La Puglia si prepara a scegliere il suo futuro e nella circoscrizione di Taranto scendono in campo ex sindaci, assessori, consiglieri, attivisti e pochi volti nuovi. Il 23 e 24 novembre le urne diranno se a guidare la Regione sarà ancora il centrosinistra (sulla carta nettamente favorito) o se il centrodestra riuscirà a strappare la roccaforte dopo vent’anni.

In campo ci sono quattro candidati alla presidenza: Antonio Decaro per il centrosinistra, Luigi Lobuono per il centrodestra, Sabino Mangano per Alleanza Civici per la Puglia e Ada Donno per Puglia Pacifista e Popolare. Ma a muovere i fili della contesa, da dietro le quinte, restano due ex governatori: Michele Emiliano e Nichi Vendola. Il primo, escluso dalle liste dopo il pressing di Decaro, ha piazzato nel Pd una pattuglia di fedelissimi; il secondo, respinto dai dem, torna protagonista con Avs in tre circoscrizioni.
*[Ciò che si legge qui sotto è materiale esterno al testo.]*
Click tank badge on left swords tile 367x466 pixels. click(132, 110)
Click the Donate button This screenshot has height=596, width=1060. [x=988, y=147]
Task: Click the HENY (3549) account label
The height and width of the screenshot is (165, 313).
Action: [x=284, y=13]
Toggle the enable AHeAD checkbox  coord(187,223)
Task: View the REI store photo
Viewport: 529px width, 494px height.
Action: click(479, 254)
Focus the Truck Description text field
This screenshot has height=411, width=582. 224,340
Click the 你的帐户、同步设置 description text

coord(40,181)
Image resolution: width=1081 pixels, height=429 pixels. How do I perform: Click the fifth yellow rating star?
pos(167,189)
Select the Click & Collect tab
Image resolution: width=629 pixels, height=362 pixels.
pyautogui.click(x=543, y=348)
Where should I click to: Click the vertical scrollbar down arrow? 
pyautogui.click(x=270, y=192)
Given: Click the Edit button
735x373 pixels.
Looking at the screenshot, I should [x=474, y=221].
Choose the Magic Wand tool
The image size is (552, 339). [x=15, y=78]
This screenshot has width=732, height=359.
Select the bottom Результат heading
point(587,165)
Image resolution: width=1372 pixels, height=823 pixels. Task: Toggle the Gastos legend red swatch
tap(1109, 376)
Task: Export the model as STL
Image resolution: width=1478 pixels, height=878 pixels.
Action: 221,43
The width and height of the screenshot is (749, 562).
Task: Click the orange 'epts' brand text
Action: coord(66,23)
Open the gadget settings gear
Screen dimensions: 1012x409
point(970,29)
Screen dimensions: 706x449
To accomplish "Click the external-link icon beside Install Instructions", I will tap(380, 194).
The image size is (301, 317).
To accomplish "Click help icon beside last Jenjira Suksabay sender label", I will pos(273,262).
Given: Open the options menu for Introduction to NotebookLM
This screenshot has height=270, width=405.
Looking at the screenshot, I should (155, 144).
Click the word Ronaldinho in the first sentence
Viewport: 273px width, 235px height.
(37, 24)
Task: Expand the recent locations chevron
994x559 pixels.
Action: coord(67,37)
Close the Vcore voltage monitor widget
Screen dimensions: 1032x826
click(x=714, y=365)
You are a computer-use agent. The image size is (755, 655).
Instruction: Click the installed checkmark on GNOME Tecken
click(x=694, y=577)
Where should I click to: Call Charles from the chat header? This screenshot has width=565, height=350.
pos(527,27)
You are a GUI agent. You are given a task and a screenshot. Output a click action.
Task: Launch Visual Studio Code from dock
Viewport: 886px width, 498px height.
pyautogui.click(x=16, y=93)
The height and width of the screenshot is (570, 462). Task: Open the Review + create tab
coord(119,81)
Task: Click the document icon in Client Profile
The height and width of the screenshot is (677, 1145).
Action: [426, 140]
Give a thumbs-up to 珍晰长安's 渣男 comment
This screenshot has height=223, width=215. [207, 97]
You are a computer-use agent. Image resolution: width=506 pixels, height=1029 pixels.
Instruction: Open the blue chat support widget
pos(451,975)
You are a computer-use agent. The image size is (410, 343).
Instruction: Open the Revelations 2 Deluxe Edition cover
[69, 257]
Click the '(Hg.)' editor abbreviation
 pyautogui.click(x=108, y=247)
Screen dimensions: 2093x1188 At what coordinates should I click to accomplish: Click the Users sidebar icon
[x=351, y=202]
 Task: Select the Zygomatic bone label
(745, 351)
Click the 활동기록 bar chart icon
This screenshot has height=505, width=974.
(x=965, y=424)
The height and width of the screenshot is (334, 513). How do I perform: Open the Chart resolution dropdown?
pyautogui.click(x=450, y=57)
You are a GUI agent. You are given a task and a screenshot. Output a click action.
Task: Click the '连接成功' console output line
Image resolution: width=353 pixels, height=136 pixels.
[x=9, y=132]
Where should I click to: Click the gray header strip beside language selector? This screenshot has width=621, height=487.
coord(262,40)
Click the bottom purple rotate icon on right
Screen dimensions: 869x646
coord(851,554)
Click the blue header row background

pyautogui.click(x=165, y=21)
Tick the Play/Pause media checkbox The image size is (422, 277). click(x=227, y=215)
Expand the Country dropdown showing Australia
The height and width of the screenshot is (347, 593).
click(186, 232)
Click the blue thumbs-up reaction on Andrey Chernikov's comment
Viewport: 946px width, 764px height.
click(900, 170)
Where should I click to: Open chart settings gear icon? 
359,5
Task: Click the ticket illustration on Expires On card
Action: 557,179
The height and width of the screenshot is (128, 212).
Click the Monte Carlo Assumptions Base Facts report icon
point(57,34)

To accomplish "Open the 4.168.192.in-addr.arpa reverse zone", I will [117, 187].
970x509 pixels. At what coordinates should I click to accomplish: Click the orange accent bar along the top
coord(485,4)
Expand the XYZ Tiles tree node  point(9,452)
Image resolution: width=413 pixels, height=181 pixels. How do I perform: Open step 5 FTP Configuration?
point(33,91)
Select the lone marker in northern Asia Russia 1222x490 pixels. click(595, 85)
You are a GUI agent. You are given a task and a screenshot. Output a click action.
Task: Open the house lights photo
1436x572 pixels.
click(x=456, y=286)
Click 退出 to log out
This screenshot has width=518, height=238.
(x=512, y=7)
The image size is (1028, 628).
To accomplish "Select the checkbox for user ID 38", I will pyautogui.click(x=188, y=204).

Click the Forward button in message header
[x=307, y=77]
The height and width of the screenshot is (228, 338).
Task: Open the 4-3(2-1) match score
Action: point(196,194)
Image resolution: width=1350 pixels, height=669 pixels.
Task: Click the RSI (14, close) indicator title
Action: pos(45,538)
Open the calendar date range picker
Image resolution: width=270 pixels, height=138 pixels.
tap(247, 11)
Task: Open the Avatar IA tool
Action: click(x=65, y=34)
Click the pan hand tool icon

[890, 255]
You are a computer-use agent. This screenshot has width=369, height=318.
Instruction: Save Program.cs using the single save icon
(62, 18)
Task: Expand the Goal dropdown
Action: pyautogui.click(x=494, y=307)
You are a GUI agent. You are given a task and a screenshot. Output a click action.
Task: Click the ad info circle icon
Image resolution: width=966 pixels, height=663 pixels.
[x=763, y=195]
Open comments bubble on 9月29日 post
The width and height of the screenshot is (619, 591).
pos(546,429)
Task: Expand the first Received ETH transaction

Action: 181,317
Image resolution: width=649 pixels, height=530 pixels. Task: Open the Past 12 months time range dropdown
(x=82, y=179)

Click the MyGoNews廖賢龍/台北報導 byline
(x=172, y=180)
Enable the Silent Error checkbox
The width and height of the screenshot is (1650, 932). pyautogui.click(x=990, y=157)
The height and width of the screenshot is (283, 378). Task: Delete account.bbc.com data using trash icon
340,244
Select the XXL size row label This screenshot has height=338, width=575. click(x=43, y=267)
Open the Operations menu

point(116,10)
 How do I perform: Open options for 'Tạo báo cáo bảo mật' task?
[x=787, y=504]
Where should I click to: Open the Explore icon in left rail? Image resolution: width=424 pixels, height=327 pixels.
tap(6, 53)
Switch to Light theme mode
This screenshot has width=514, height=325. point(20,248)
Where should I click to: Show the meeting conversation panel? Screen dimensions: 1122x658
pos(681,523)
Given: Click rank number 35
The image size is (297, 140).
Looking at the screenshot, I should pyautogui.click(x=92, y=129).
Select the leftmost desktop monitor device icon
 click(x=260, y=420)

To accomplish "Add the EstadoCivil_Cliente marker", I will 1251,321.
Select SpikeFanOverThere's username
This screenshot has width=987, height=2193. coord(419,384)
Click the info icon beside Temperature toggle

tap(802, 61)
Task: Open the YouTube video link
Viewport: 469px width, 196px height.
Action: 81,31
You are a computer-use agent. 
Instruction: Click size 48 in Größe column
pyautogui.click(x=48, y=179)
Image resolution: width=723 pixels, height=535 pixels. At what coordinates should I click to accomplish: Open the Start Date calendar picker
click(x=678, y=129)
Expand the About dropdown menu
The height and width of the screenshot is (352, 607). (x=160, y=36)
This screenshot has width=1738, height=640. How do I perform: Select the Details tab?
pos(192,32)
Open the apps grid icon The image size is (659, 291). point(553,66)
Il candidato governatore del centrosinistra, Antonio Decaro, europarlamentare in carica, sindaco di Bari dal 2014 al 2024 e presidente dell’Anci dal 2016 al 2025, è sostenuto da una coalizione larghissima: Partito Democratico, Movimento 5 Stelle, Alleanza Verdi e Sinistra, Decaro Presidente, Per la Puglia, Avanti Popolari, Casa Riformista (che unisce Italia Viva, Psi e Popolari), Democrazia Solidale e +Europa.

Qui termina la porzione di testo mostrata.